◆ ENTRIES SHOWN
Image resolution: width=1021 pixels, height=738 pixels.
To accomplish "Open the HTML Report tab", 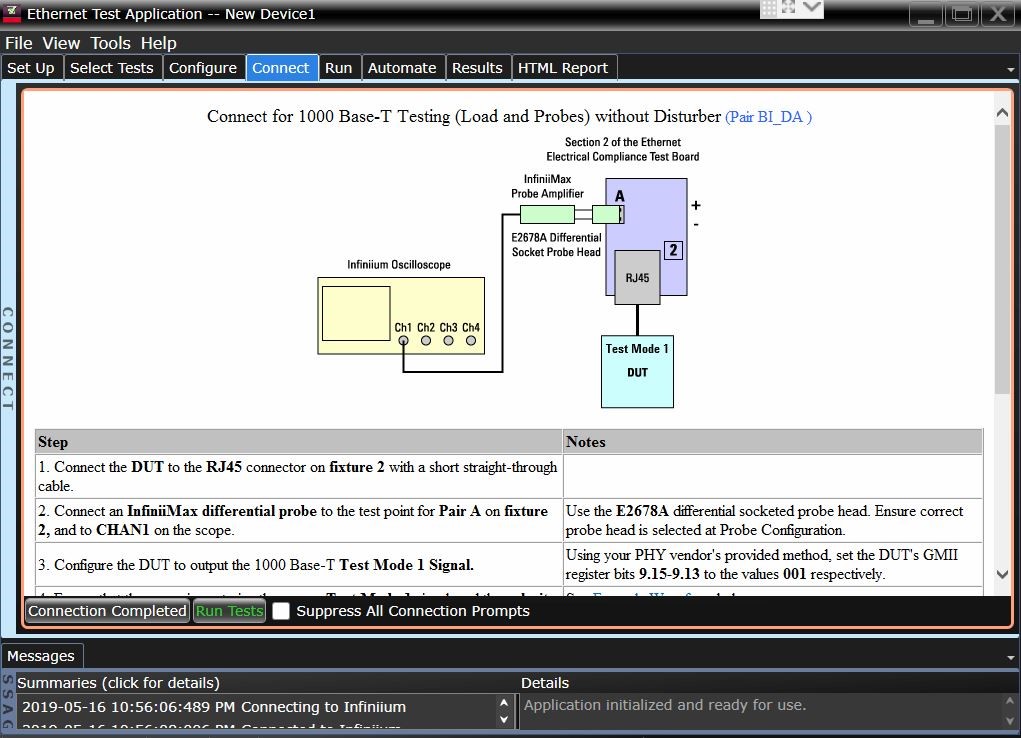I will coord(564,67).
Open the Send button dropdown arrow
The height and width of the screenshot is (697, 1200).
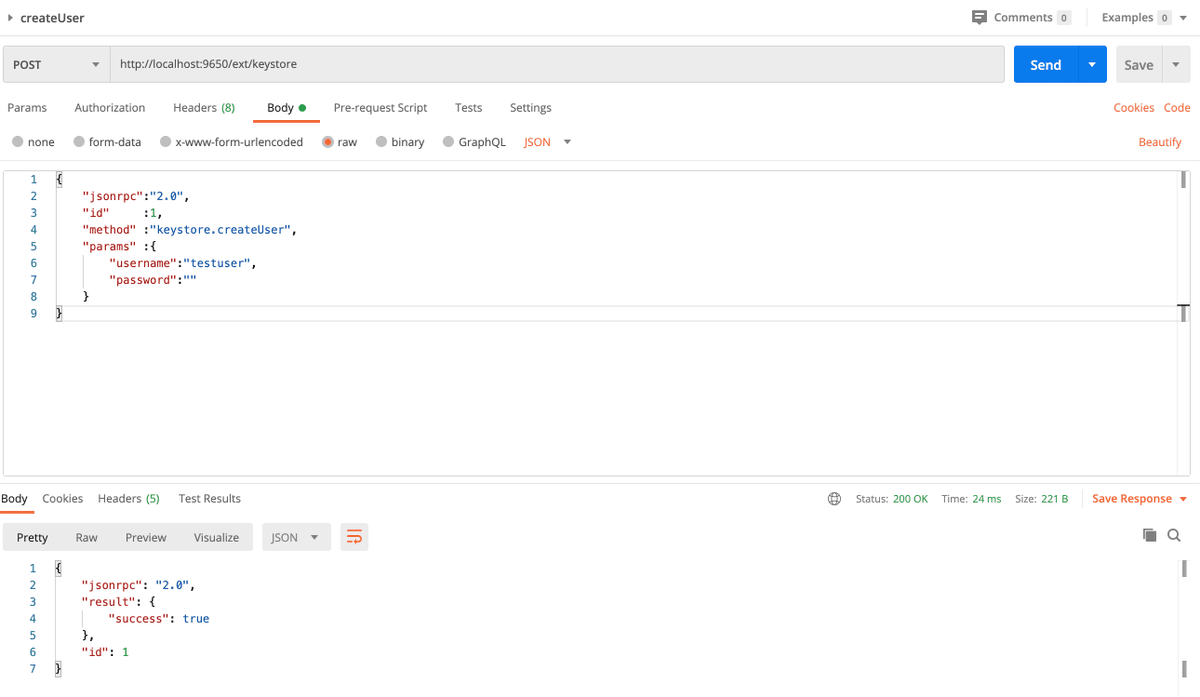1091,64
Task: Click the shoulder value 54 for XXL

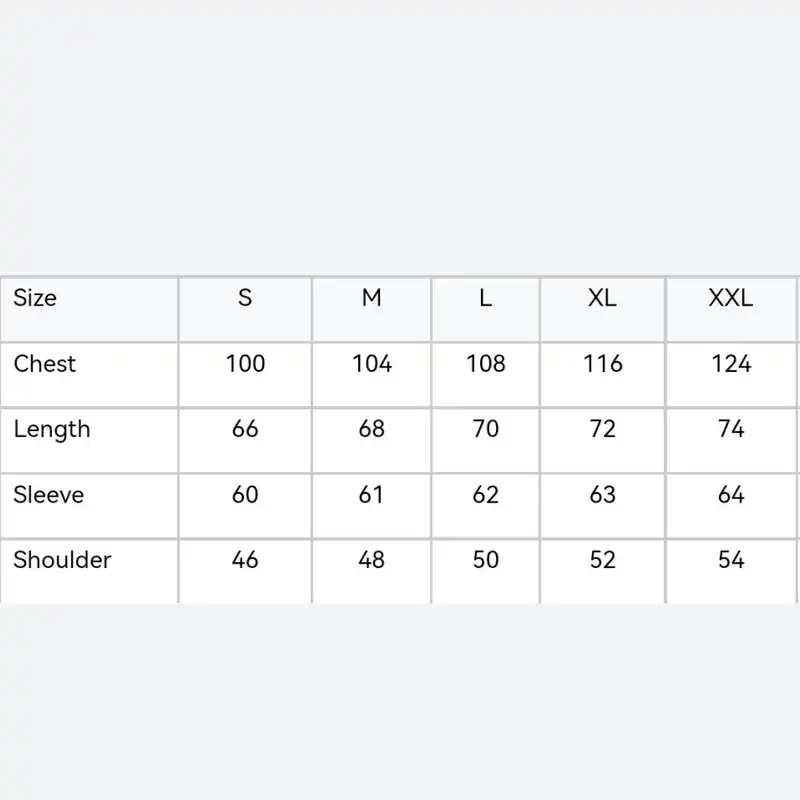Action: point(731,560)
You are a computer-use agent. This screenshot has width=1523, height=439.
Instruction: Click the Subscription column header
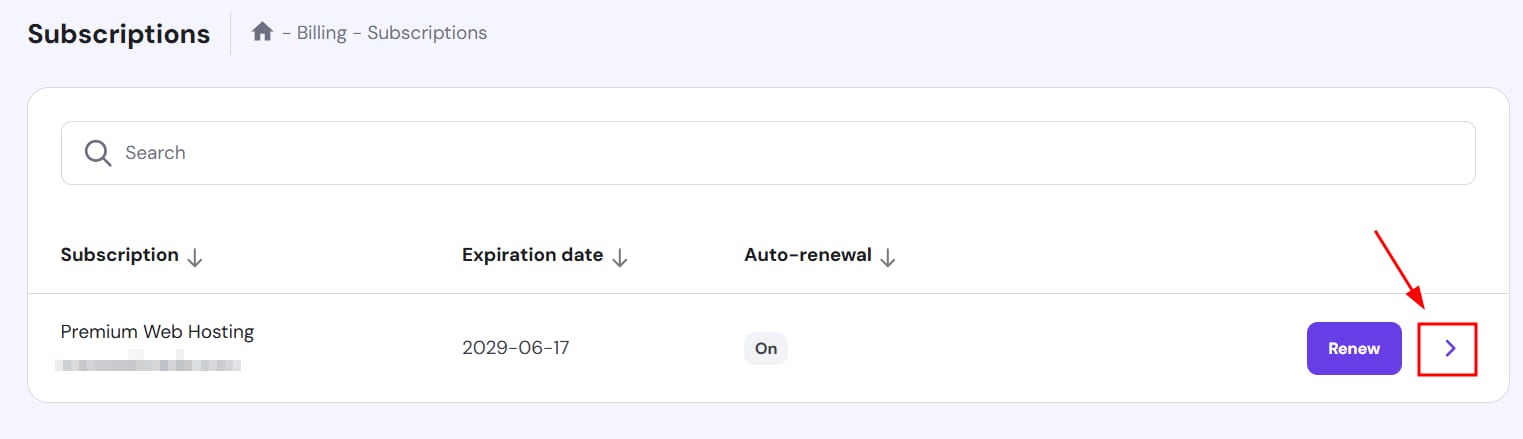click(x=120, y=255)
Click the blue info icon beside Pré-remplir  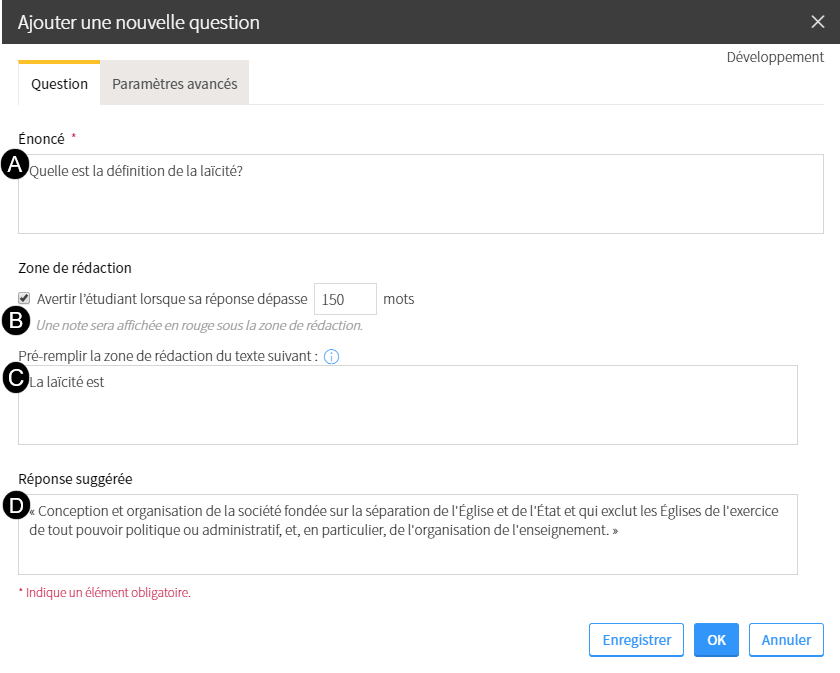tap(332, 356)
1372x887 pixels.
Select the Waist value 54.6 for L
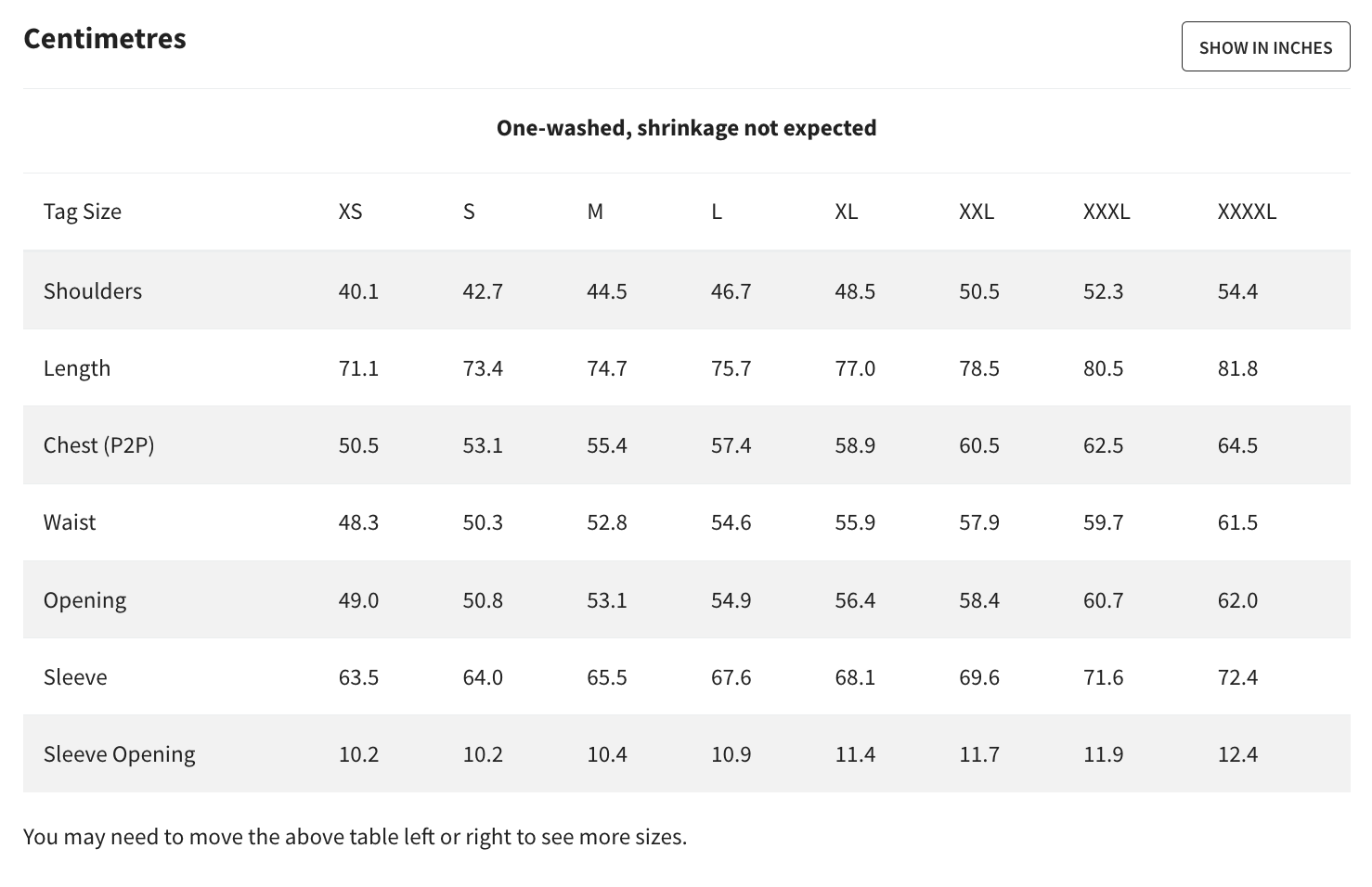(731, 522)
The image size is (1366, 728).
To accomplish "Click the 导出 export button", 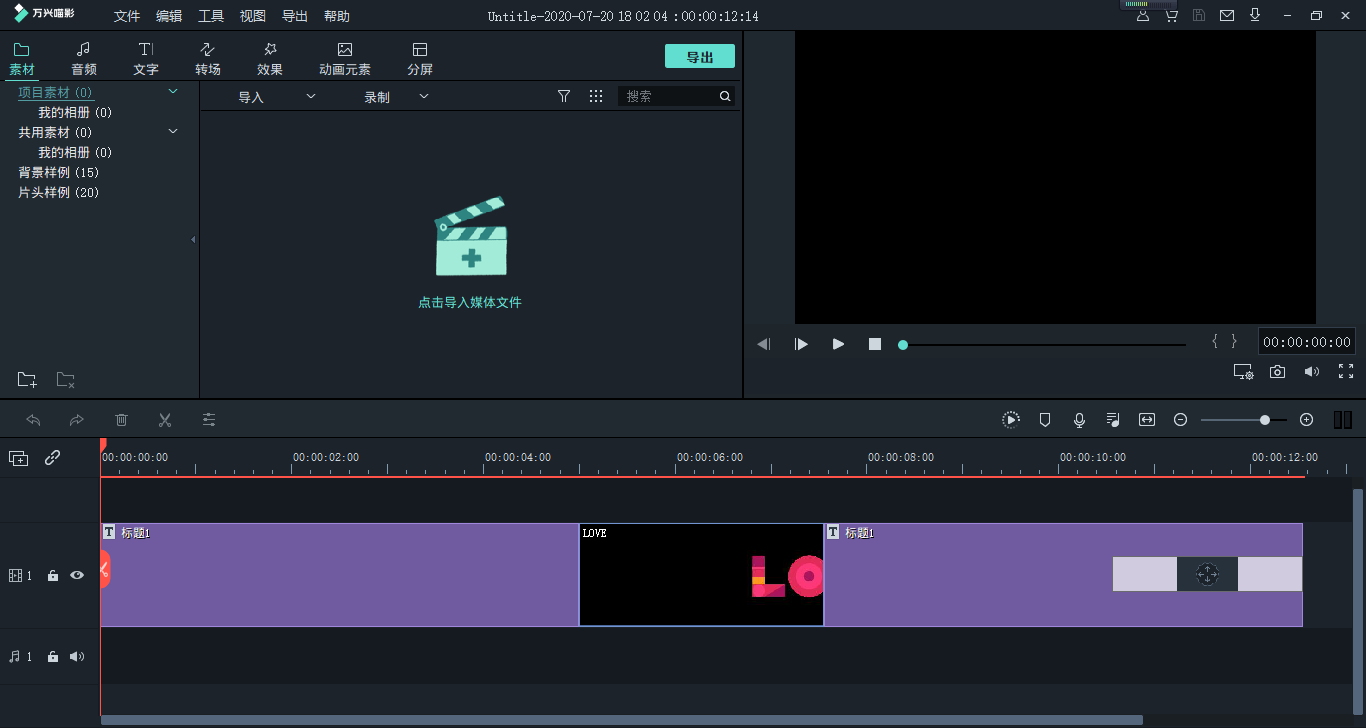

◆ WHAT TO PRODUCE
From the line containing "The image size is (1366, 728)." through the last line of the entries, copy each line exactly and only those, skipping all pictures.

◆ TASK OUTPUT
The image size is (1366, 728).
To accomplish "Click the 导出 export button", 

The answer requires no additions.